**INSTRUCTION 1:**
Using the forum thread about pulling tags out of HTML with Python, answer these:
(a) Which version of Python does the asker want to write the script in?
(b) Which string method does the reply suggest using if the search strings are unique?
(c) What value does the reply's code assign to token_2?
**INSTRUCTION 2:** Carry on the forum thread about pulling tags out of HTML with Python, starting right after its last line.

**DOCUMENT:**

— start —

0

I have a large html code, I need certain tags inside of it.

for example, i want to print all tags start with

< dev ........
....
... 

until < /dev>

So the starting keyword will be " < dev " and the ending keyword will be < /dev>.

I want to do python 2.7 script to print the tags and in between code until the last word < /dev> and I am kind of stuck at that point.

Example:

<div title="buyer-name">test
       <span class="item-price">ff</span> </div>
martineau
  • 119,623
  • 25
  • 170
  • 301

2 Answers2

0

if the strings you are looking for ("< dev" and "< /dev>") are unique, you can use .find() like this:

my_html = "..."
token_1 = "<div"
token_2 = "</div>"
start = my_html.find(token_1)

— end —

**DATASET ENTRIES:**

— start —

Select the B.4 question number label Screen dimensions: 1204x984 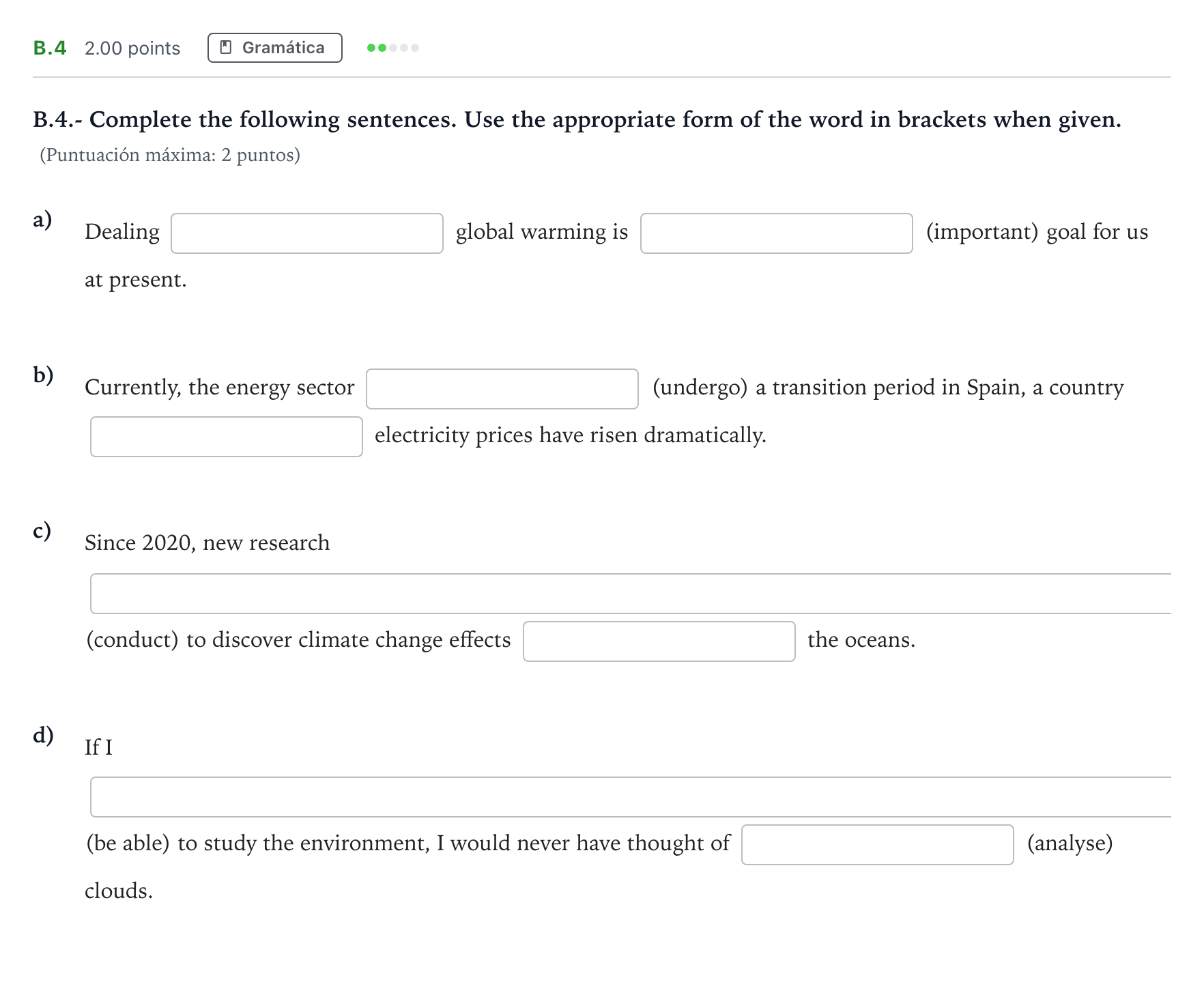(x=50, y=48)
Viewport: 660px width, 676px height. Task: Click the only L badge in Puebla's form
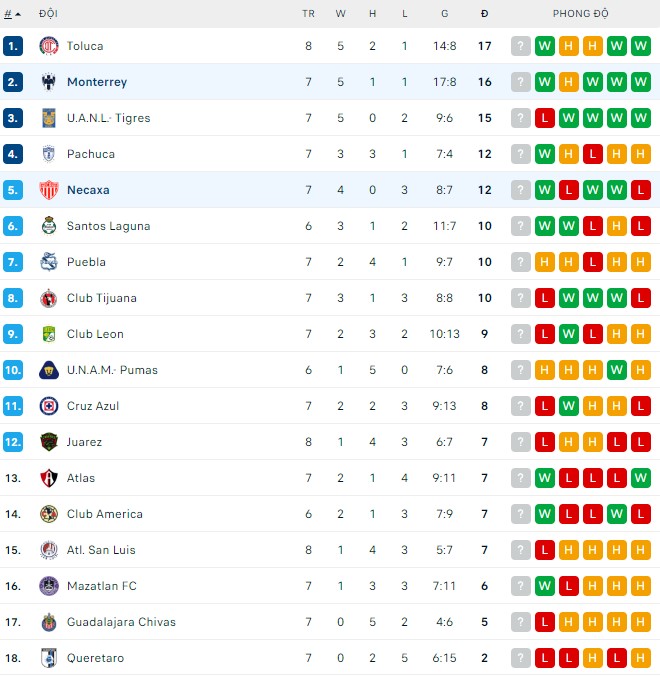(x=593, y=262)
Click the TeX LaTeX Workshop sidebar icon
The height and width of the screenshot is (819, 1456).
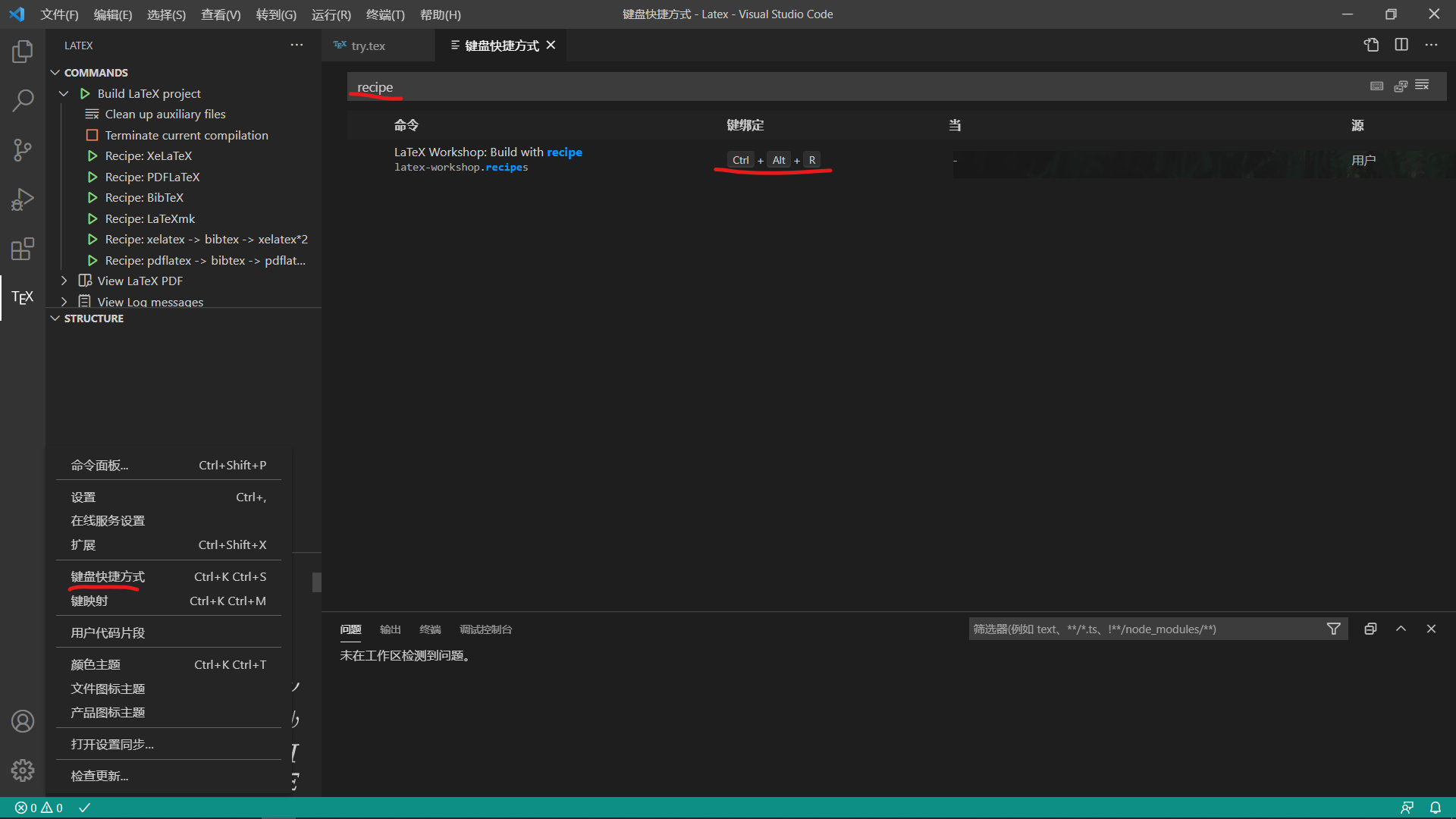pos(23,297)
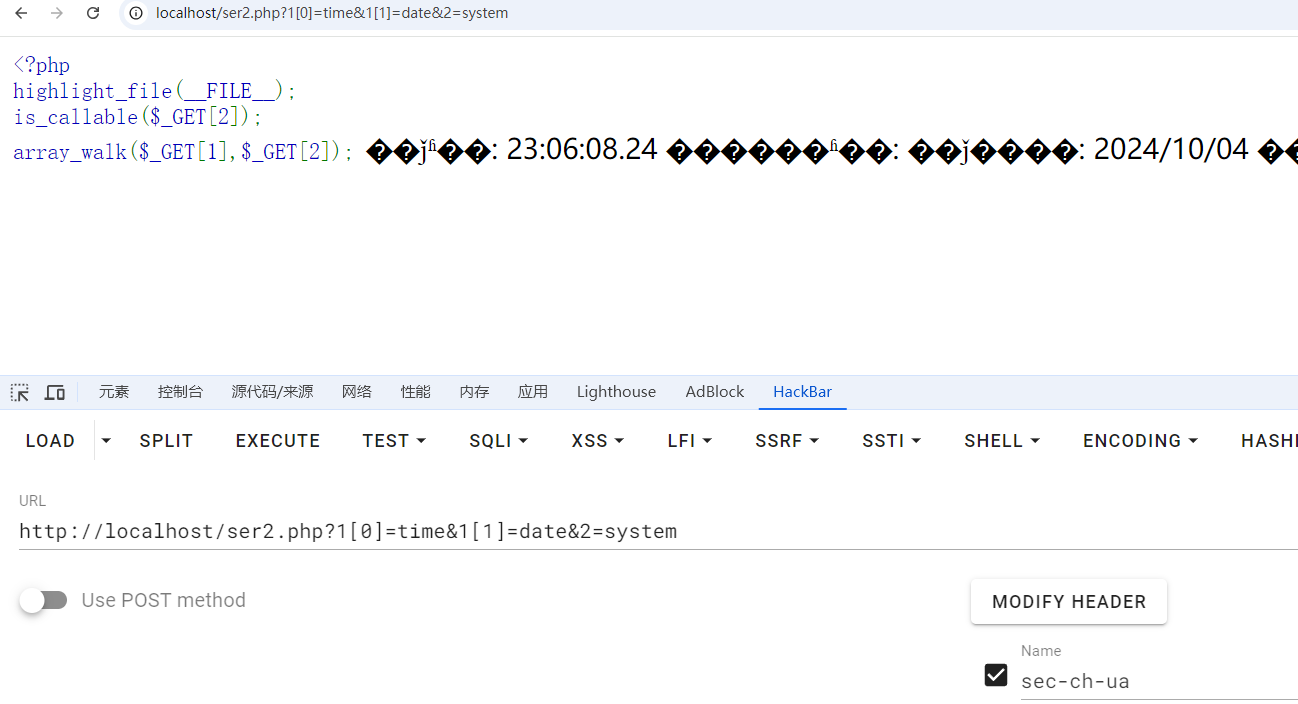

— end —

**TASK ANSWER 1:**
(a) Python 2.7
(b) .find()
(c) "</div>"

**TASK ANSWER 2:**
end   = my_html.find(token_2) + len(token_2) # in order to reach the last char in this closing tag
CIsForCookies
  • 12,097
  • 11
  • 59
  • 124
  • yes it is uniqe, but i want the script to take the frist keyword
    – waterproof Mar 14 '17 at 14:47
  • @waterproof if so, my code will give you the positions of the start and end of the string you want to print, so just use after this: print(my_html[start]) and increment the start variable until you get the end location – CIsForCookies Mar 14 '17 at 14:50
0

You can use BeautifulSoup:

from bs4 import BeautifulSoup
html_code = "<html>...</html>"
soup = BeautifulSoup(h)
mydivs = soup.findAll('div')
for div in mydivs:
    print(str(div))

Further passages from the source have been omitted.